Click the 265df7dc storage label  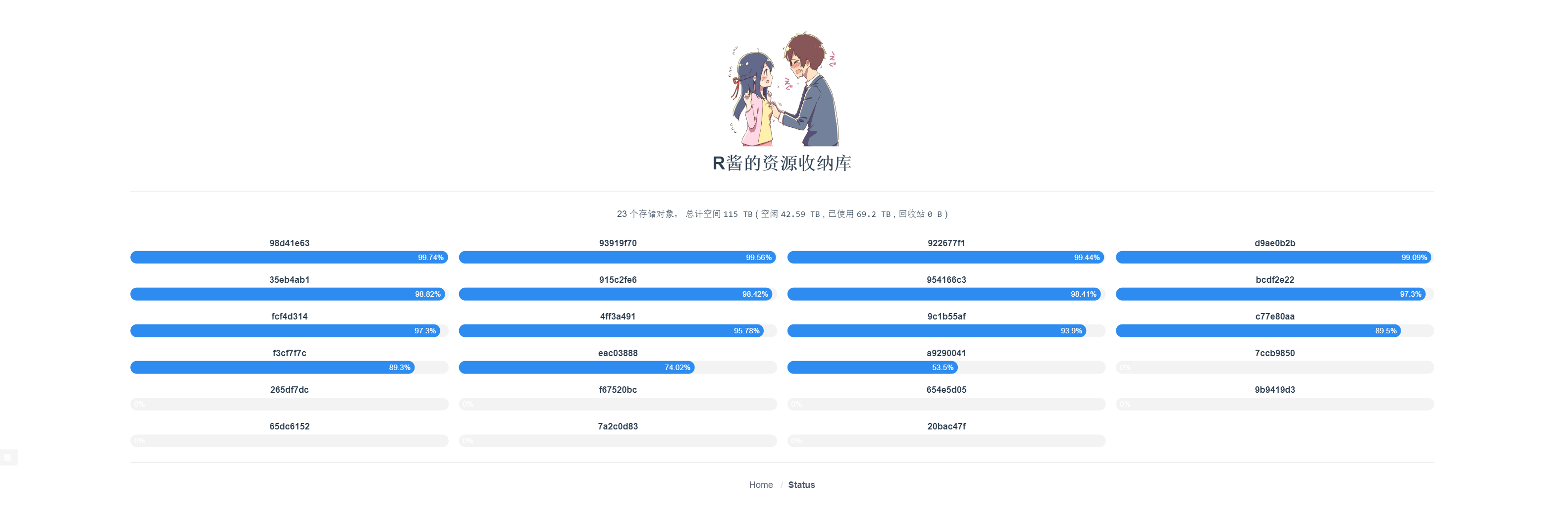pyautogui.click(x=289, y=389)
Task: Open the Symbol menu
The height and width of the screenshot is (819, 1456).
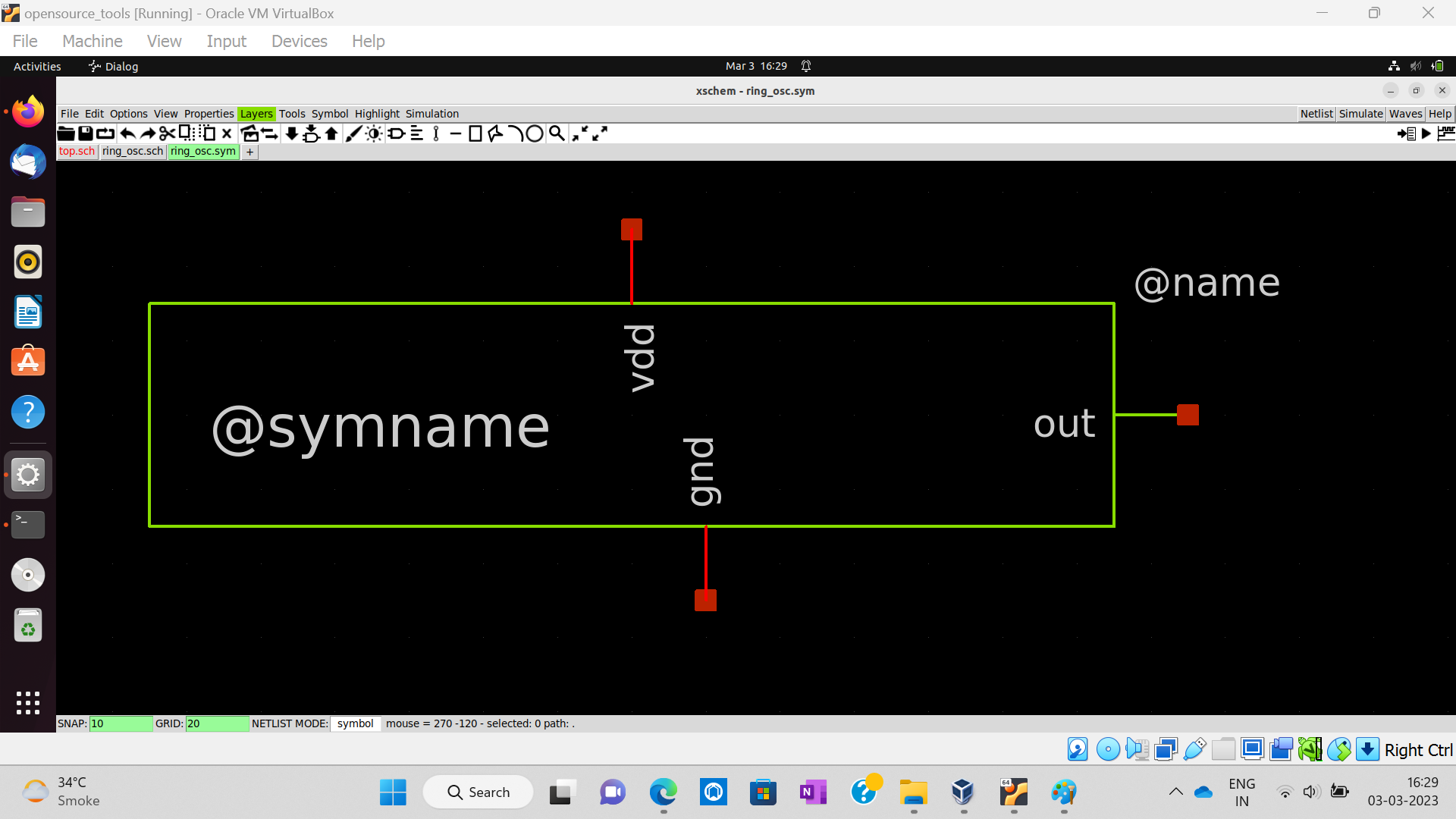Action: (330, 114)
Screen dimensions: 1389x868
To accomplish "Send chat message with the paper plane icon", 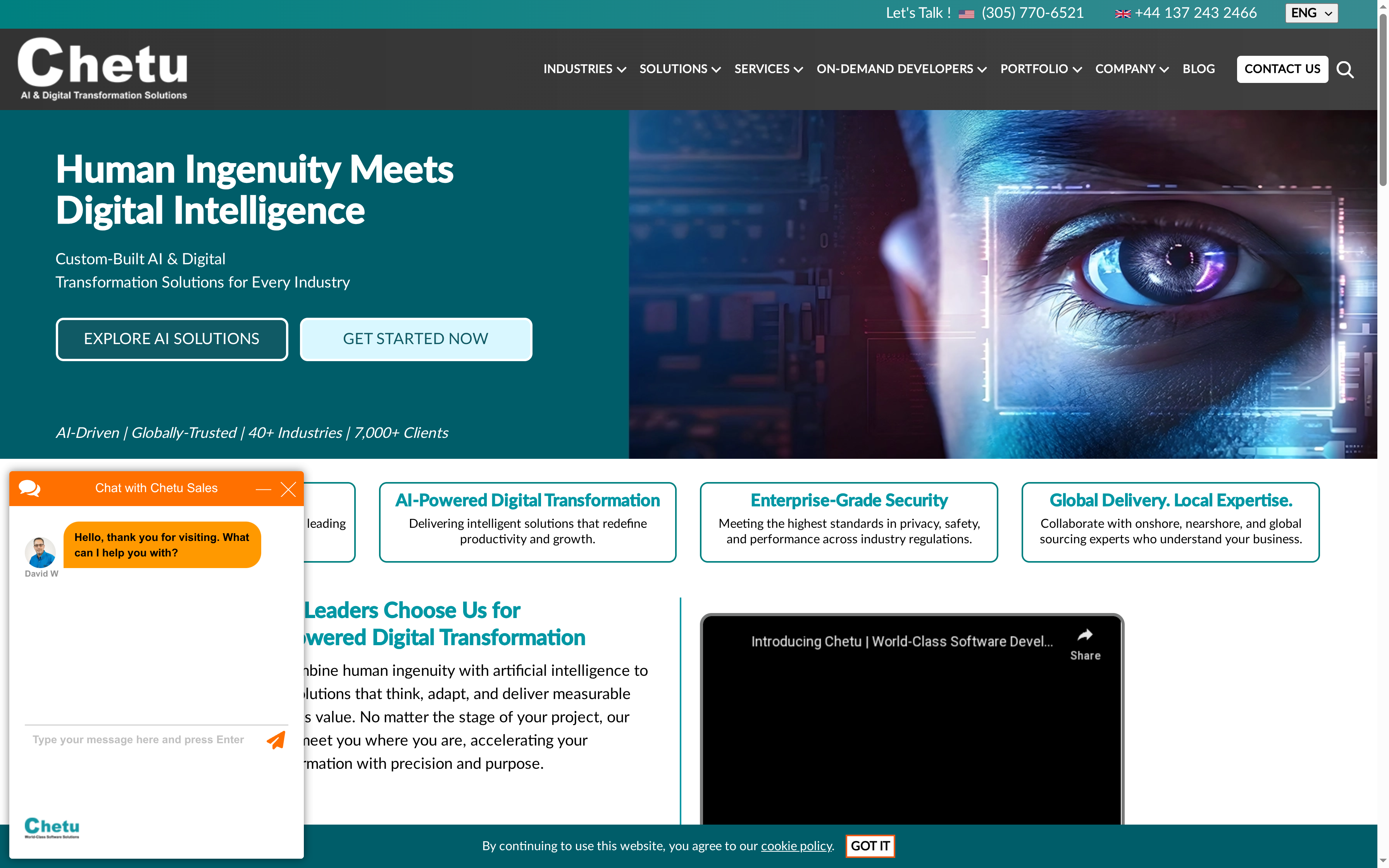I will [276, 741].
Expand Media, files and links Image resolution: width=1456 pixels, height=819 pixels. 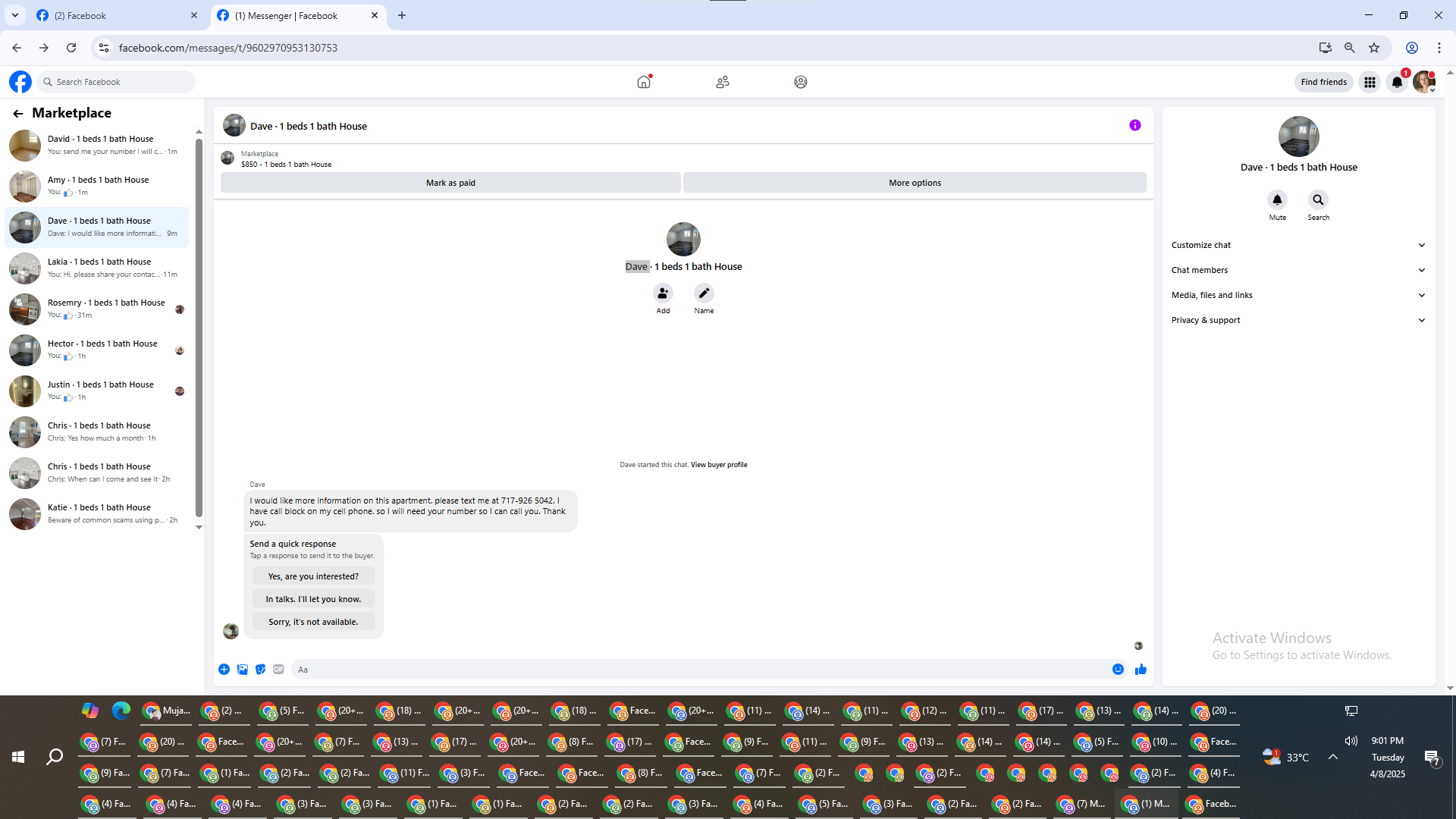(x=1298, y=295)
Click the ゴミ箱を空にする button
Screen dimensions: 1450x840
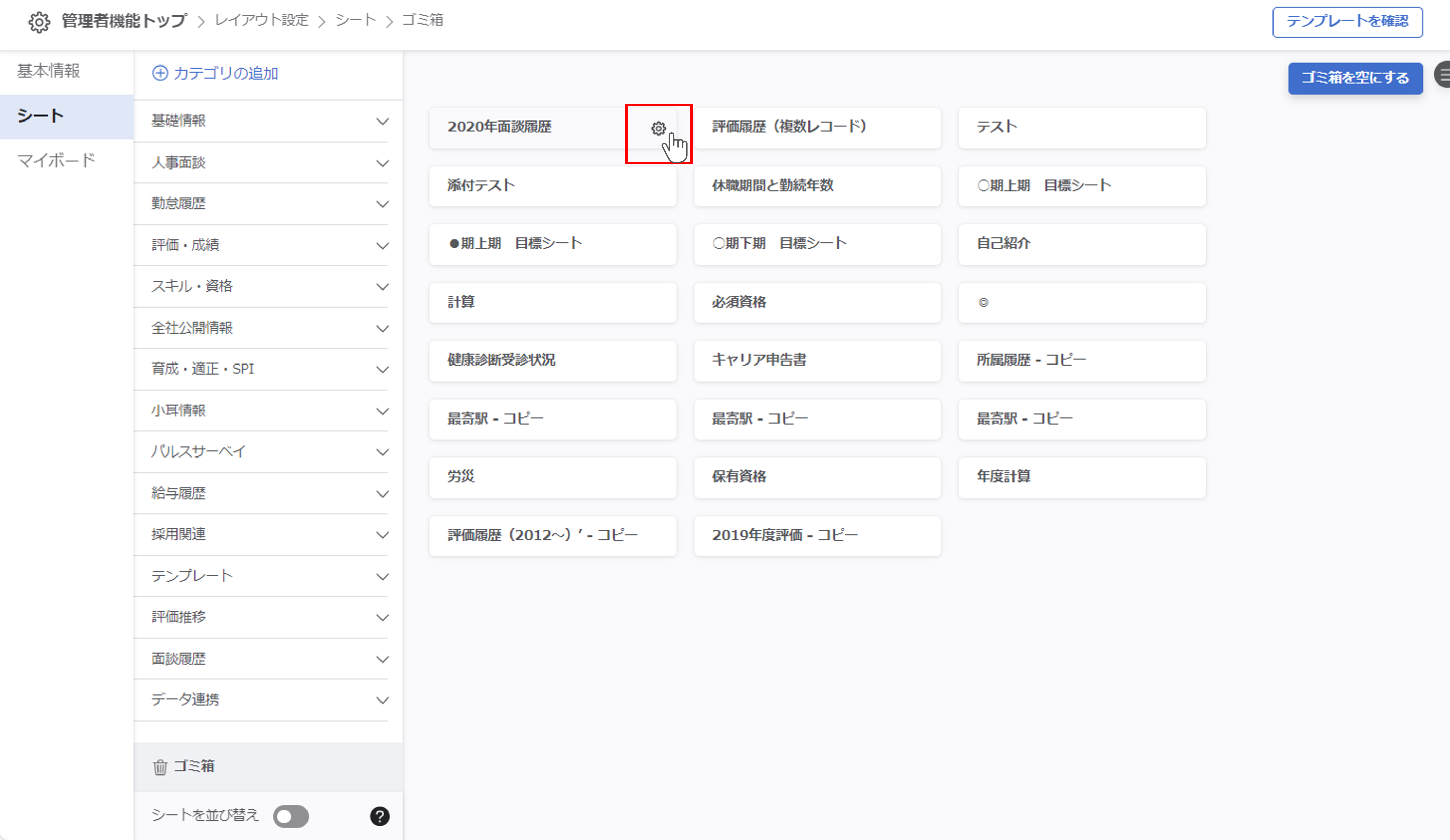point(1355,78)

— YOUR INSTRUCTIONS —
Your reply should consist solely of the lines from the one containing "Click the ゴミ箱を空にする button" through the last line of the material, reproduced exactly and without pictures.

— TASK SOLUTION —
Click the ゴミ箱を空にする button
Screen dimensions: 1450x840
point(1355,78)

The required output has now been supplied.